### Exercise instructions:
(a) Reproduce everything in the Nito.AsyncEx text from "I have written" down to "every situation, though.".
(b) Extend the passage on running asynchronous methods with Nito.AsyncEx, picking up after its last line.

### Text:
==*==

I have written a few types in my Nito.AsyncEx library for dealing with a partially-asynchronous code base. There's no solution that works in every situation, though.
Solution A
If you have a simple asynchronous method that doesn't need to synchronize back to its context, then you can use Task.WaitAndUnwrapException:
var task = MyAsyncMethod();
var result = task.WaitAndUnwrapException();
You do not want to use Task.Wait or Task.Result because they wrap exceptions in AggregateException.
This solution is only appropriate if MyAsyncMethod does not synchronize back to its context. In other words, every await in MyAsyncMethod should end with ConfigureAwait(false). This means it can't update any UI elements or access the ASP.NET request context.
Solution B
If MyAsyncMethod does need to synchronize back to its context, then you may be able to use AsyncContext.RunTask to provide a nested context:
var result = AsyncContext.RunTask(MyAsyncMethod).Result;
*Update 4/14/2014: In more recent versions of the library the API is as follows:
var result = AsyncContext.Run(MyAsyncMethod);
(It's OK to use Task.Result in this example because RunTask will propagate Task exceptions).

==*==

### Data excerpt:

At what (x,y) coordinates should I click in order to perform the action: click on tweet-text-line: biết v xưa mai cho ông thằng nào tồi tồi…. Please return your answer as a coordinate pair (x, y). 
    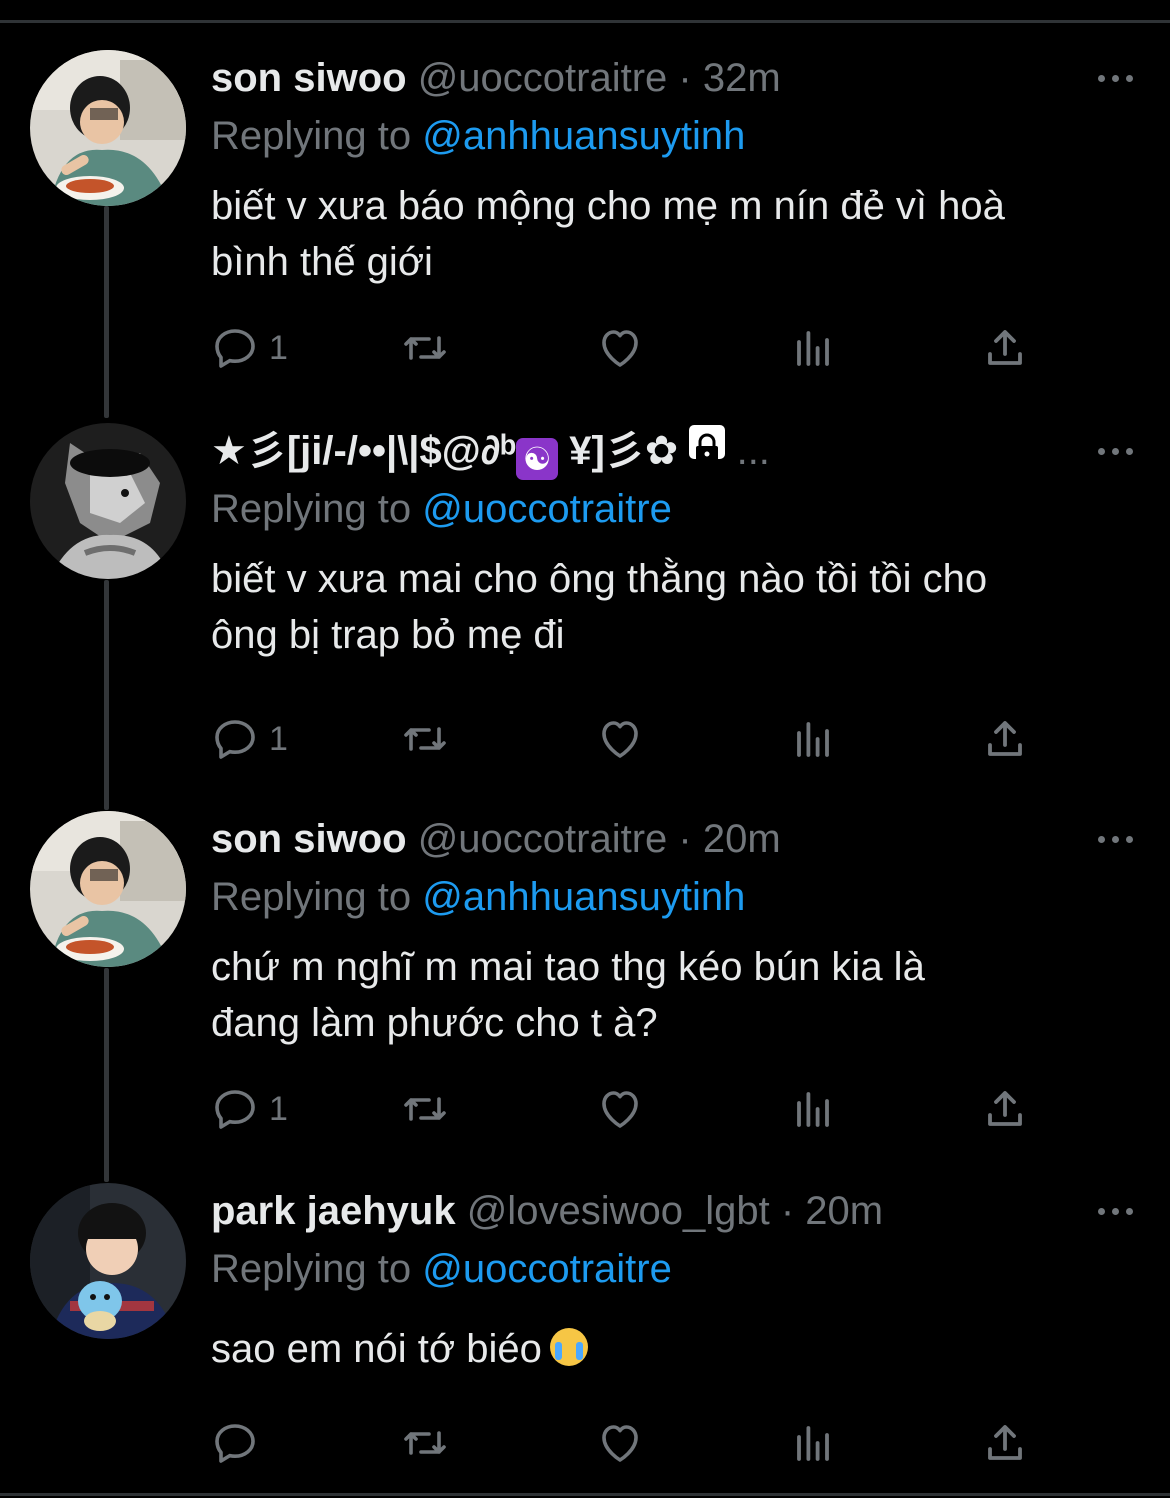
    Looking at the image, I should click on (600, 579).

==*==

### Task answers:
(a)
I have written a few types in my Nito.AsyncEx library for dealing with a partially-asynchronous code base. There's no solution that works in every situation, though.

(b)
The reason you may need AsyncContext.RunTask instead of Task.WaitAndUnwrapException is because of a rather subtle deadlock possibility that happens on WinForms/WPF/SL/ASP.NET:
A synchronous method calls an async method, obtaining a Task.
The synchronous method does a blocking wait on the Task.
The async method uses await without ConfigureAwait.
The Task cannot complete in this situation because it only completes when the async method is finished; the async method cannot complete because it is attempting to schedule its continuation to the SynchronizationContext, and WinForms/WPF/SL/ASP.NET will not allow the continuation to run because the synchronous method is already running in that context.
This is one reason why it's a good idea to use ConfigureAwait(false) within every async method as much as possible.
Solution C
AsyncContext.RunTask won't work in every scenario. For example, if the async method awaits something that requires a UI event to complete, then you'll deadlock even with the nested context. In that case, you could start the async method on the thread pool:
var task = Task.Run(async () => await MyAsyncMethod());
var result = task.WaitAndUnwrapException();
However, this solution requires a MyAsyncMethod that will work in the thread pool context. So it can't update UI elements or access the ASP.NET request context. And in that case, you may as well add ConfigureAwait(false) to its await statements, and use solution A.
Update, 2019-05-01: The current "least-worst practices" are in an MSDN article here.
Adding a solution that finally solved my problem, hopefully saves somebody's time.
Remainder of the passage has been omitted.